> **Your task**
Answer these questions about the text on Paul's life, one line each:
(a) In what year did Paul retire from CSU?
(b) At the 1997 meeting in Hilo, which bird did Paul ask about?
(c) In 2002, where did Paul move, and whom did he live with there?

At the time of his retirement in 1978, Paul had the foresight to distribute his field notes to various scientists and libraries. I was fortunate enough to receive four field notebooks from his early work in Hawaii—small green notebooks with meticulous notes and illustrations. He had diagrams of avian pox on House Finch legs that looked so realistic, and a text so moving, that it was like being transported back to the 1930s on Mauna Loa. These unpublished notes assisted me significantly in unraveling the sequence of avian disease arrival in the Hawaiian Islands. In addition, his monograph on the Hawaiian hon- eycreepers has served as a foundation for much of the behavioral work conducted on these birds. Paul never lost his interest in and knowledge of Hawaii, and one of his last professional papers, published in 1983, dealt with the diet of the newly discovered honeycreeper, the Po’ouli. The coauthor of this paper, Tonnie Casey, said that even after all the years away from Hawaii, Paul could name every insect part that they found in the crops of those first two birds of this new species. Paul’s last trip to Hawaii was to attend the 1997 Cooper Ornithological Society (COS) meeting in Hilo, where he and his family revisited forests that he had not seen in more than half a century. At that meeting, he asked me whether the Akiapola’au was still in the forests; I replied that it was, and he said, “then everything is still OK.” Studies in Avian Biology No. 22, which resulted from that meeting, was dedicated to Paul for his seminal work on the wildlife in Hawaii. He was a long-term member of the COS and served as Secretary.
After his retirement from CSU in 1978, Paul and Sarah moved to Redwood Valley, California. Sarah pursued interests in plant ecology, birding, gardening and traveling. Paul learned and practiced calligraphy, rug-making, wine-making, and cultivation of fruit trees, and continued his avid interest in reading. He not only made numerous hooked rugs that lined the walls of his house but, according to his graduate student Roger Boyd, also produced a wide variety of high-quality wines. Continuing their naturalist activities, Paul and Sarah developed their rural property into a miniature nature preserve and did extensive baseline studies of plants and birds at the Boggs Lake and Anderson Marsh wetlands areas. They lived in Redwood Valley for nearly 25 years.
In 2002, Paul moved to Ashland to live with his oldest son, Tom, where he continued to enjoy traveling and his other pastimes until the final months of his life. Paul’s last days were spent in the presence of family members and community caregivers, for whom he set a fine example of how to leave this life in a graceful and spiritual manner. Paul is survived by his children, Tom Baldwin of Ashland, Oregon, Owen and Charlene Baldwin of Addis Ababa, Ethiopia, and Carol Baldwin of Missoula, Montana; nine grandchildren; and three great- grandchildren. He was preceded in death by his wife Sarah in 2002 and his brother George. He was a teacher and a student until the very end, and those who shared his journey feel grateful and blessed.

> **Extracted information**
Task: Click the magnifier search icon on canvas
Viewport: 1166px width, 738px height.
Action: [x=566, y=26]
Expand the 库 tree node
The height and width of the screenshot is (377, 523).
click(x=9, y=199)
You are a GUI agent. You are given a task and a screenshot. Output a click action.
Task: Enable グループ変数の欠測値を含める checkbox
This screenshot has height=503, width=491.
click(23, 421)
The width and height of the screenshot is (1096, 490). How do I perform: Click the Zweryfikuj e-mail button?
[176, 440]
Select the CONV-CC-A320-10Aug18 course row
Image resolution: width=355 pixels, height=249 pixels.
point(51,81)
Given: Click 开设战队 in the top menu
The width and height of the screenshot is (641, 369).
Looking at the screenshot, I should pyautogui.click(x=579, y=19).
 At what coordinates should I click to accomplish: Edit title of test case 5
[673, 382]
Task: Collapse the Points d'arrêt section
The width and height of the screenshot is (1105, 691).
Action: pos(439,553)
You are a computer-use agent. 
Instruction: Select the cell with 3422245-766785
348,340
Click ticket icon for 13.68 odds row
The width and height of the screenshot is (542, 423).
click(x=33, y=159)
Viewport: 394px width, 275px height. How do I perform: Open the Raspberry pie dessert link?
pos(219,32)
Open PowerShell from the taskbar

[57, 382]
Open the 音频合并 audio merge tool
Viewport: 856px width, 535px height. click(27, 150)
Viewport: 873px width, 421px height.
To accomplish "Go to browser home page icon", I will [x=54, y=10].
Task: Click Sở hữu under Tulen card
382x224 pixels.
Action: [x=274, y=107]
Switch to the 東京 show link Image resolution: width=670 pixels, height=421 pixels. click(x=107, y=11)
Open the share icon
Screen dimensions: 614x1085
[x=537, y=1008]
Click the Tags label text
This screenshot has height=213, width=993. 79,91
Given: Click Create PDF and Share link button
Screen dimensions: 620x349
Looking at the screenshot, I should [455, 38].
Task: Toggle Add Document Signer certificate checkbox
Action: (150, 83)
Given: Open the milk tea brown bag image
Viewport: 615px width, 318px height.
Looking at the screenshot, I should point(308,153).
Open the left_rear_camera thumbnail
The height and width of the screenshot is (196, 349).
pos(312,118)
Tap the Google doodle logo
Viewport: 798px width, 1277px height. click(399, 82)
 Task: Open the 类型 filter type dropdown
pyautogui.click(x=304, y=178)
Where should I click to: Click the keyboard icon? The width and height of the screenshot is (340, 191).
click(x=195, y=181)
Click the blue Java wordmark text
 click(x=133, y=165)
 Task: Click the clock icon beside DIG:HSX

> **Exercise answer**
(a) 1978
(b) The Akiapola'au
(c) Ashland, with his oldest son, Tom